Globalization is another driver for the move to the cloud. Data needs to be stored in close proximity to the user for performance and compliance reasons. On premises models for these needs are prohibitively costly and are too complex to meet globalization demands.

Well-designed on-premises deployments that use reference architectures and IaC technology can automate many tasks, but in-house resources still need to monitor, manage, rack and stack, patch the software, etc. More and more enterprises want their resources focused on innovation and business-oriented value add, such as data stewardship and analytics, instead of behind the scenes grunt work that keep the lights on.

4 Is DBaaS considered to be SaaS, PaaS, or IaaS?

In this section we will compare DBaaS to Software as a Service (SaaS), Platform as a Service (PaaS), and Infrastructure as a Service (IaaS).

NIST SP 800-145 defines the three models as follows:

Software as a Service (SaaS). The capability provided to the consumer is to use the provider’s applications running on a cloud infrastructure. The applications are accessible from various client devices through either a thin client interface, such as a web browser (e.g., web-based email), or a program interface. The consumer does not manage or control the underlying cloud infrastructure including network, servers, operating systems, storage, or even individual application capabilities, with the possible exception of limited user- specific application configuration settings.

Platform as a Service (PaaS). The capability provided to the consumer is to deploy onto the cloud infrastructure consumer-created or acquired applications created using programming languages, libraries, services, and tools supported by the provider. The consumer does not manage or control the underlying cloud infrastructure including network, servers, operating systems, or storage, but has control over the deployed applications and possibly configuration settings for the application-hosting environment.
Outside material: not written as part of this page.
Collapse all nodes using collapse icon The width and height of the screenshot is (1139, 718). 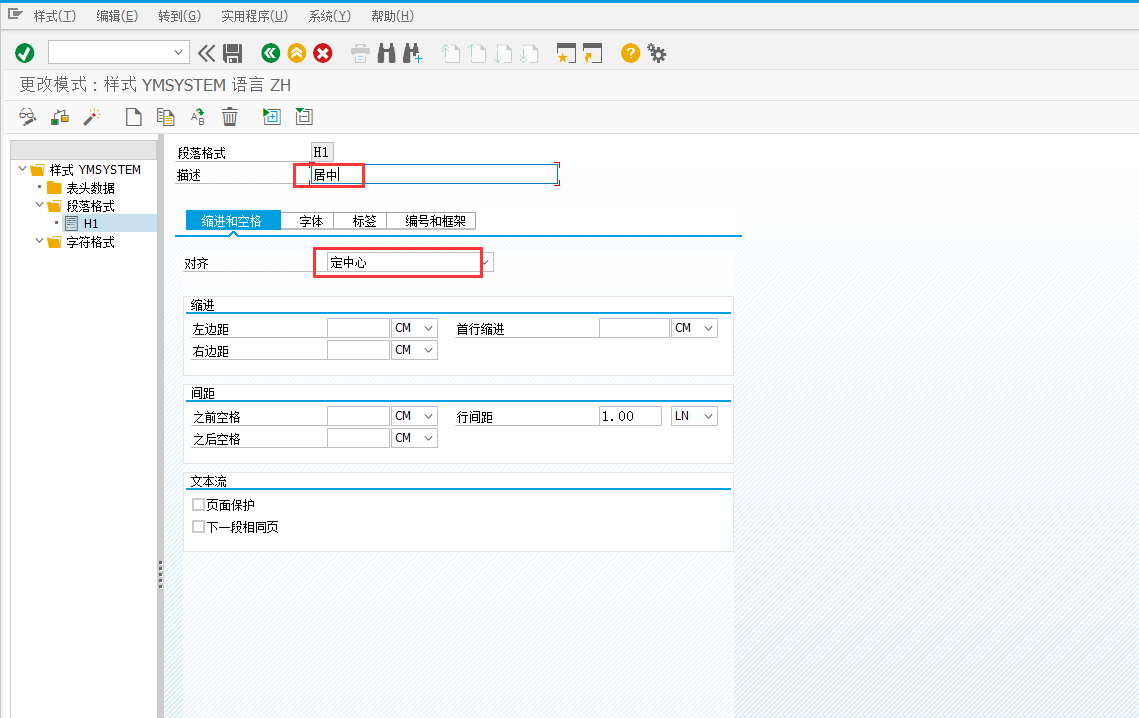[303, 117]
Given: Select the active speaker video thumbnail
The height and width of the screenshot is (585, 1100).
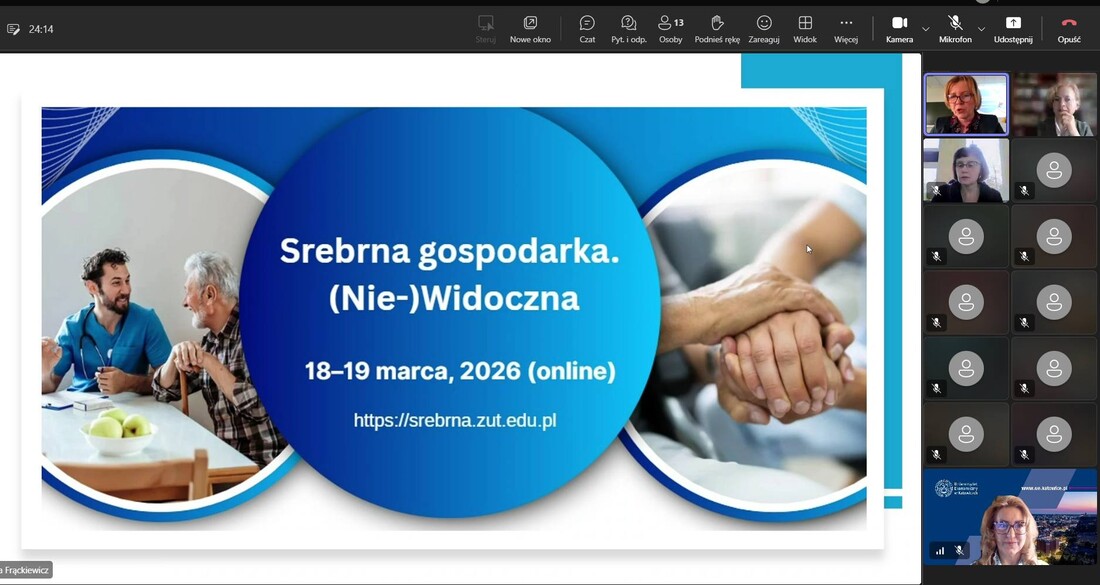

Infrastructure as a Service (IaaS). The capability provided to the consumer is to provision processing, storage, networks, and other fundamental computing resources where the consumer is able to deploy and run arbitrary software, which can include operating systems and applications. The consumer does not manage or control the underlying cloud infrastructure but has control over operating systems, storage, and deployed applications; and possibly limited control of select networking components (e.g., host firewalls).

Databases, especially when one considers the power of the SQL language, can be considered a type of Platform as a Service. Some aspects could be considered SaaS, such asGUI-based access but for the most part a DBaaS falls squarely into the PaaS category.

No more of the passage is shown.